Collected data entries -

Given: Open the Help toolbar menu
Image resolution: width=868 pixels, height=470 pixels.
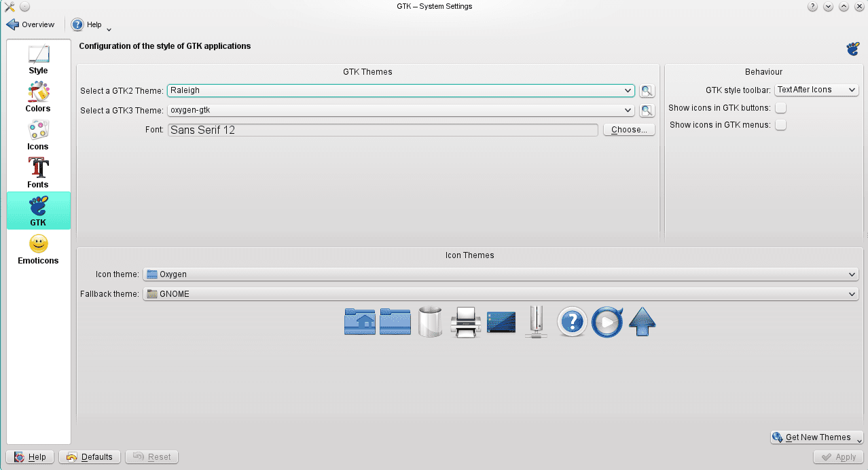Looking at the screenshot, I should point(91,24).
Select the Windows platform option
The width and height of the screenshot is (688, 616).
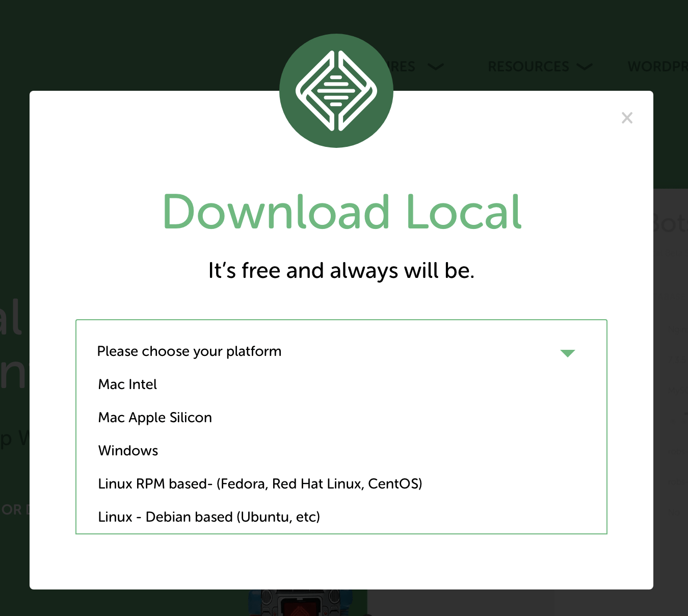(128, 451)
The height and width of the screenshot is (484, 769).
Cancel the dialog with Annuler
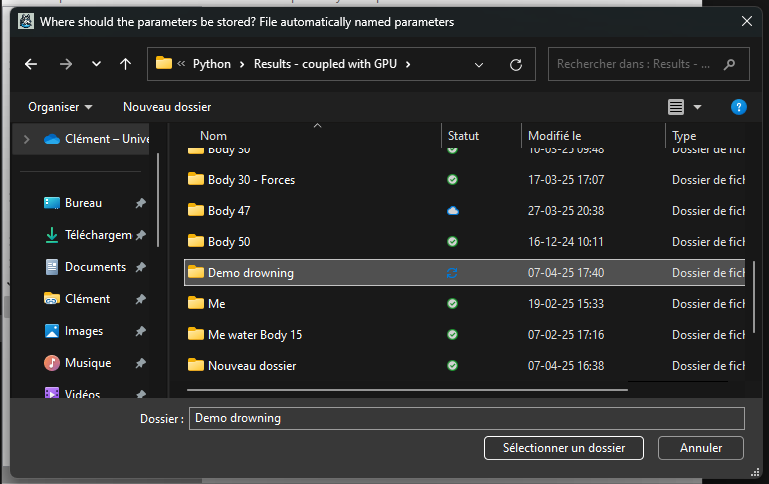pos(700,447)
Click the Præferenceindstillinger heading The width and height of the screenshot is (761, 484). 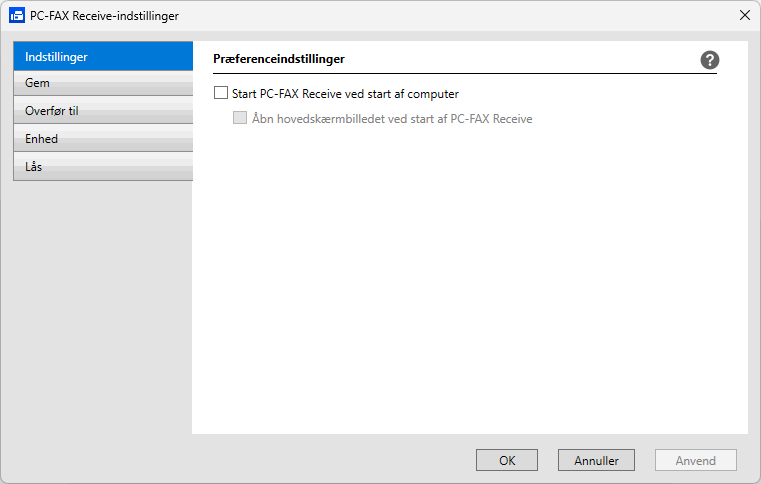click(279, 60)
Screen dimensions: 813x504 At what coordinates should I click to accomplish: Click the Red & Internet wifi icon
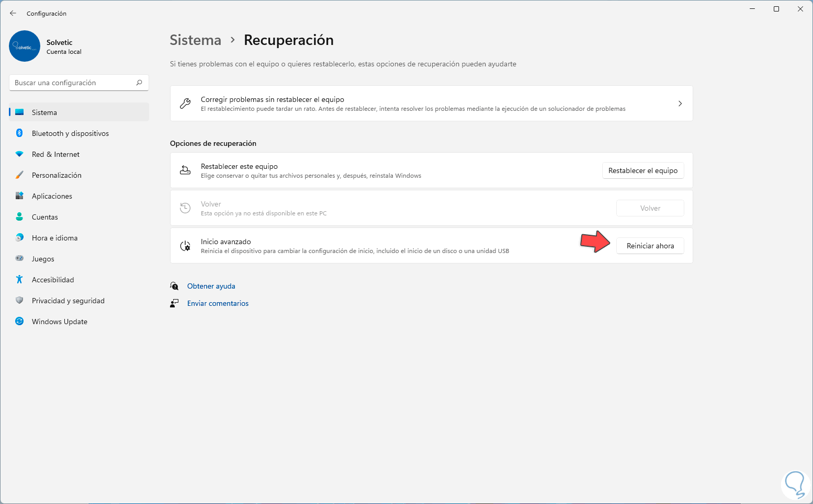coord(19,154)
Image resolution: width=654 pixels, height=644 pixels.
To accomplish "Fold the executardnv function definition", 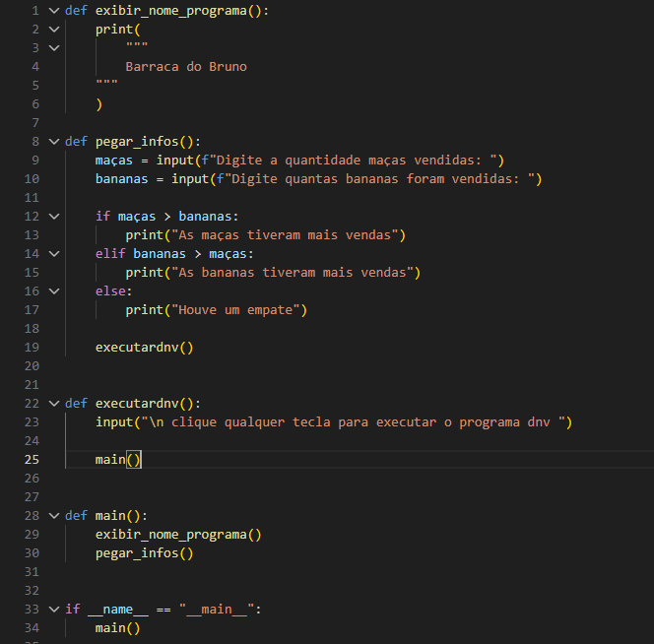I will tap(53, 404).
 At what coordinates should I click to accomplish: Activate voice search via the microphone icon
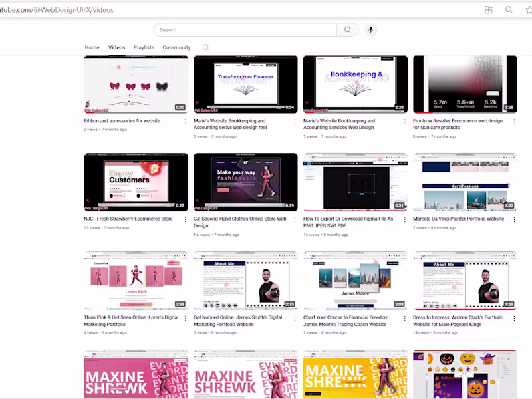click(x=370, y=29)
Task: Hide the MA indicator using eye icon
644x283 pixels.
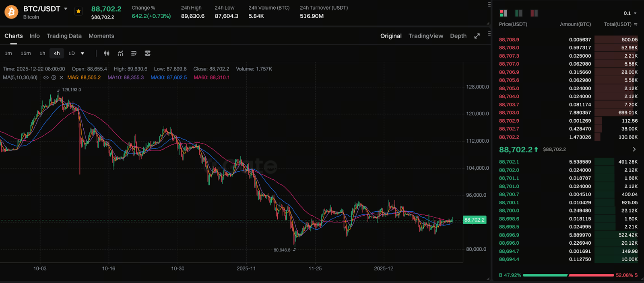Action: click(x=46, y=77)
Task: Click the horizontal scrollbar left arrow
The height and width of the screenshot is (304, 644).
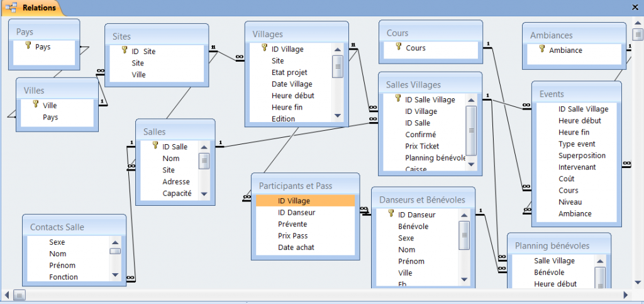Action: [x=8, y=295]
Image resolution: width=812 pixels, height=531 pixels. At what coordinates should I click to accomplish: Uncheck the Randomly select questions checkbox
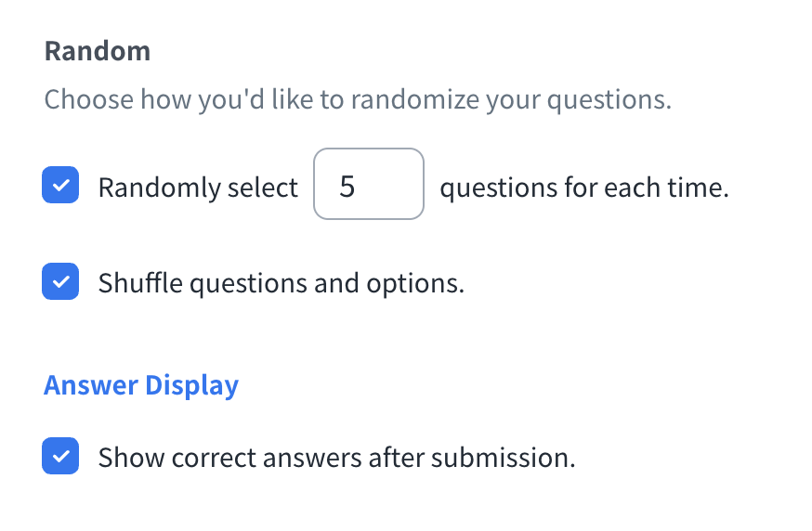[60, 186]
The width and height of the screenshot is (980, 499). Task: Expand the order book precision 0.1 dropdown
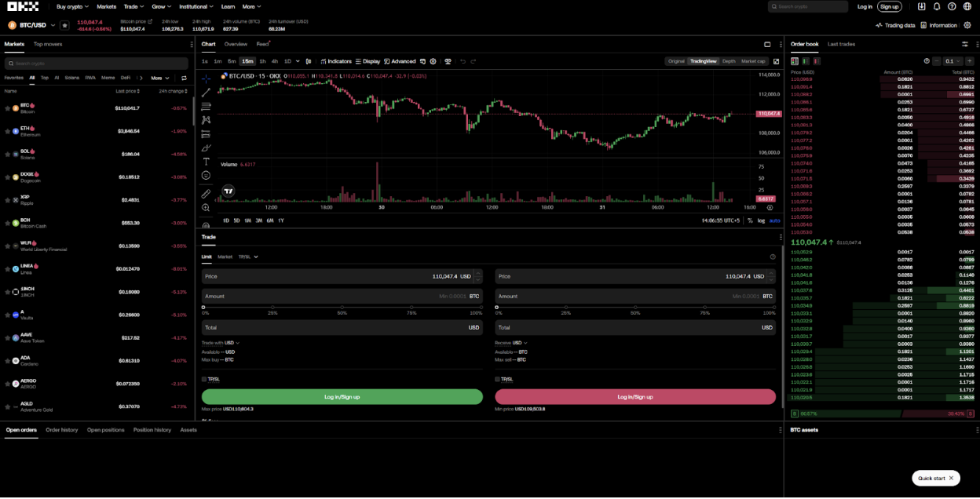[953, 60]
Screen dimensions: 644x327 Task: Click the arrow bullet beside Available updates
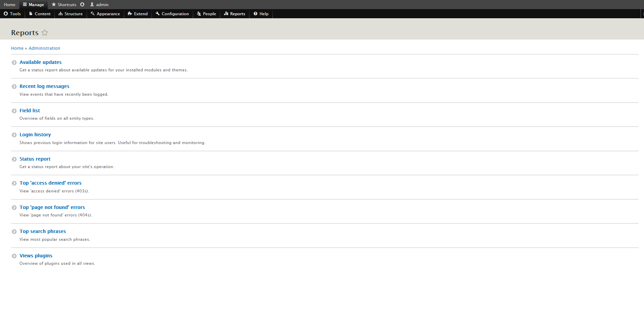click(x=14, y=63)
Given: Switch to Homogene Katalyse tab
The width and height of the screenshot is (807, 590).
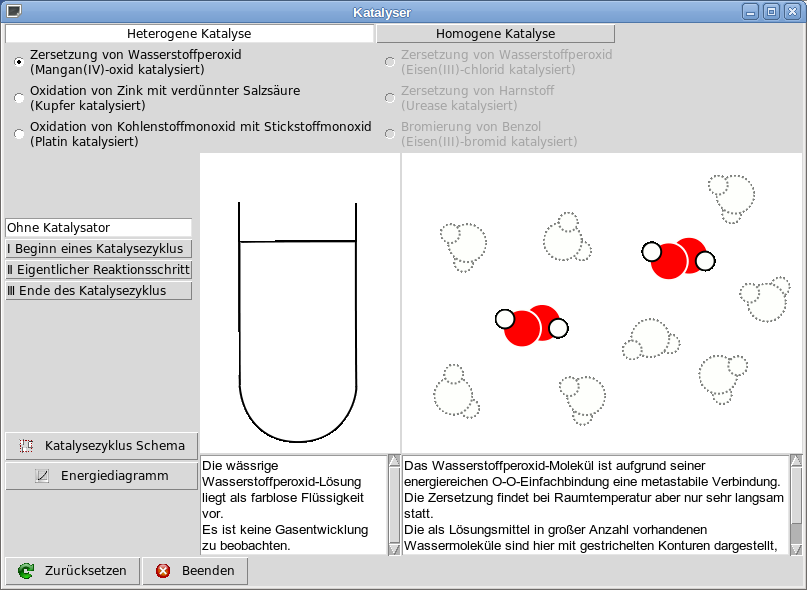Looking at the screenshot, I should coord(495,34).
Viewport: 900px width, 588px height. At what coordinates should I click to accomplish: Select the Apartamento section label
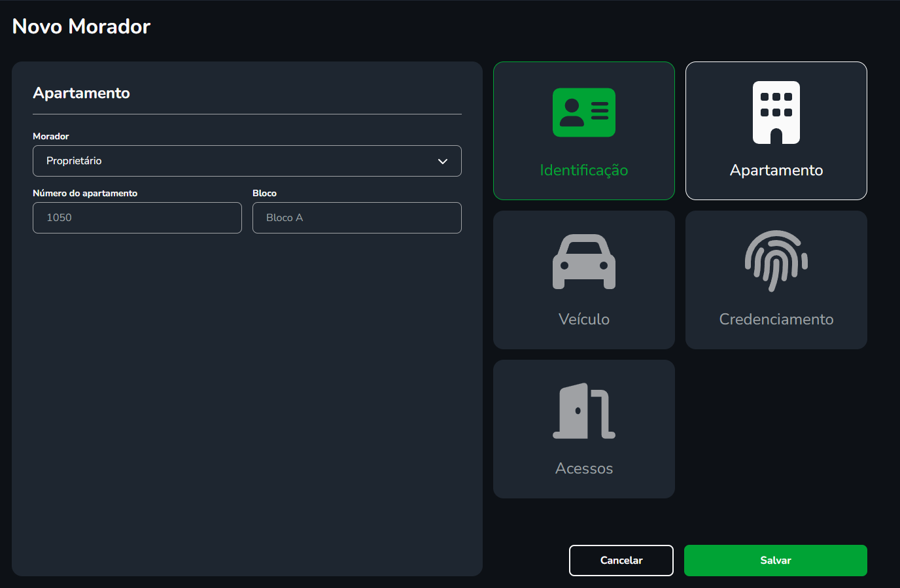point(776,171)
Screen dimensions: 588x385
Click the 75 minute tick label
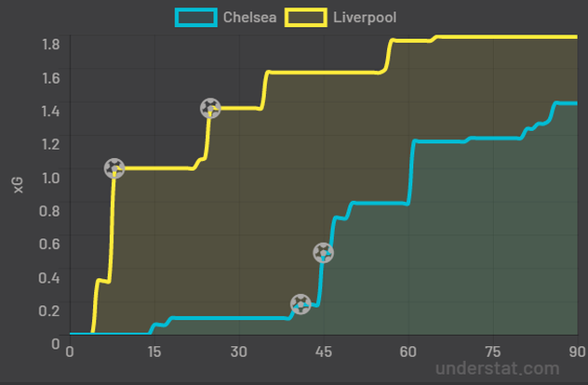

Your goal - Please go through the entries and show every line with the word "Given".

Answer below -
Given: Open the Help toolbar menu
Given: Switch to Homogene Katalyse tab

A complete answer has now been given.